- Exercise description: Rewrite the data below as a JSON list of strings with one string per line, skipping blank lines. Leave the pictures out of the list.

╭─ Data extract

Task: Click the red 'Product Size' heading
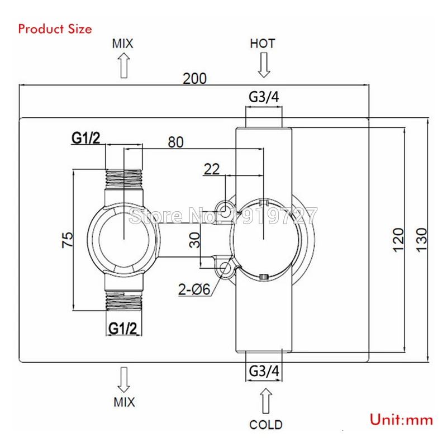[55, 29]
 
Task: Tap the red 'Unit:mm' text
[401, 420]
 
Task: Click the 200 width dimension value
[194, 78]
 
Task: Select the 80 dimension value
[175, 142]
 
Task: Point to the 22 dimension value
[212, 169]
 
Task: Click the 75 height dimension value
[67, 240]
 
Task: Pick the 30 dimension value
[194, 240]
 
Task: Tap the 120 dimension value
[398, 240]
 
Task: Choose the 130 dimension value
[422, 240]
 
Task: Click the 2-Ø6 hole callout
[194, 289]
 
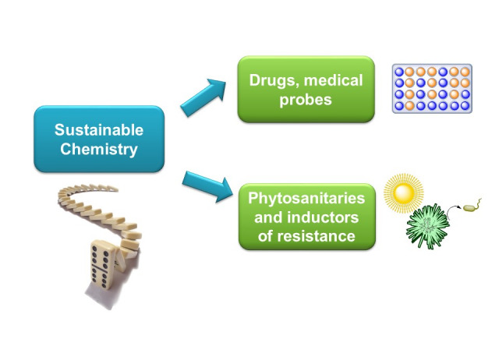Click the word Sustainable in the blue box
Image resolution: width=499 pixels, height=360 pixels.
[x=99, y=130]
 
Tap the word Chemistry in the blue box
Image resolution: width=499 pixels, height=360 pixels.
[x=99, y=148]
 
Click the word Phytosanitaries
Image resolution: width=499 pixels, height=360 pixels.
[x=306, y=198]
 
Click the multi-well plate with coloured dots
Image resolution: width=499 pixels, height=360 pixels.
[x=431, y=88]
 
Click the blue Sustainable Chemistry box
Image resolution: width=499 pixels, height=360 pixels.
[x=99, y=139]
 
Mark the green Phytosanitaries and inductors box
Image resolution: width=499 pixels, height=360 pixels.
[x=306, y=216]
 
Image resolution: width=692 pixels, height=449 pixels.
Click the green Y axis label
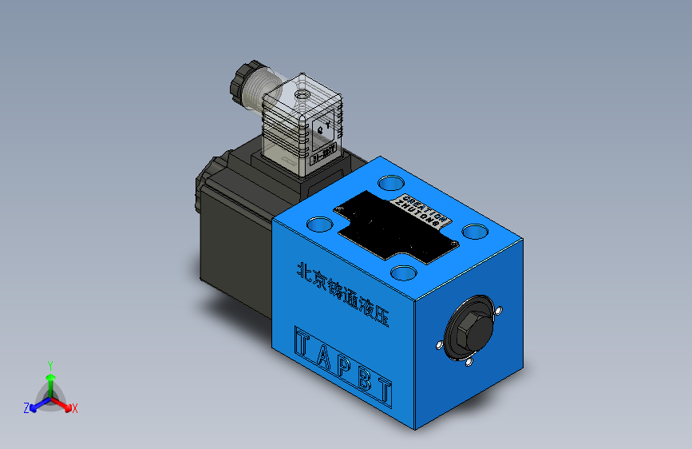[x=49, y=364]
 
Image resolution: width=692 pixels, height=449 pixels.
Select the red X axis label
[x=75, y=408]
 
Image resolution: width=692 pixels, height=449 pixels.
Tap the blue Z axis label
[x=26, y=407]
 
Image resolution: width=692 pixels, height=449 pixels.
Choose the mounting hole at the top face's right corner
[x=476, y=231]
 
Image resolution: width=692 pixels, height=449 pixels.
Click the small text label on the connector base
[x=323, y=152]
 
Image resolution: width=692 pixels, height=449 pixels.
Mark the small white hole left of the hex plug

╰─

- Written reply:
[
  "Task: Click the red 'Product Size' heading",
  "[55, 29]",
  "Task: Tap the red 'Unit:mm' text",
  "[401, 420]",
  "Task: Click the 200 width dimension value",
  "[194, 78]",
  "Task: Select the 80 dimension value",
  "[175, 142]",
  "Task: Point to the 22 dimension value",
  "[212, 169]",
  "Task: Click the 75 height dimension value",
  "[67, 240]",
  "Task: Pick the 30 dimension value",
  "[194, 240]",
  "Task: Tap the 120 dimension value",
  "[398, 240]",
  "Task: Choose the 130 dimension value",
  "[422, 240]",
  "Task: Click the 2-Ø6 hole callout",
  "[194, 289]",
  "Click the word Sustainable in the blue box",
  "Image resolution: width=499 pixels, height=360 pixels.",
  "[x=99, y=130]",
  "Tap the word Chemistry in the blue box",
  "Image resolution: width=499 pixels, height=360 pixels.",
  "[x=99, y=148]",
  "Click the word Phytosanitaries",
  "Image resolution: width=499 pixels, height=360 pixels.",
  "[x=306, y=198]",
  "Click the multi-well plate with coloured dots",
  "Image resolution: width=499 pixels, height=360 pixels.",
  "[x=431, y=88]",
  "Click the blue Sustainable Chemistry box",
  "Image resolution: width=499 pixels, height=360 pixels.",
  "[x=99, y=139]",
  "Mark the green Phytosanitaries and inductors box",
  "Image resolution: width=499 pixels, height=360 pixels.",
  "[x=306, y=216]",
  "Image resolution: width=692 pixels, height=449 pixels.",
  "Click the green Y axis label",
  "[x=49, y=364]",
  "Image resolution: width=692 pixels, height=449 pixels.",
  "Select the red X axis label",
  "[x=75, y=408]",
  "Image resolution: width=692 pixels, height=449 pixels.",
  "Tap the blue Z axis label",
  "[x=26, y=407]",
  "Image resolution: width=692 pixels, height=449 pixels.",
  "Choose the mounting hole at the top face's right corner",
  "[x=476, y=231]",
  "Image resolution: width=692 pixels, height=449 pixels.",
  "Click the small text label on the connector base",
  "[x=323, y=152]",
  "Image resolution: width=692 pixels, height=449 pixels.",
  "Mark the small white hole left of the hex plug"
]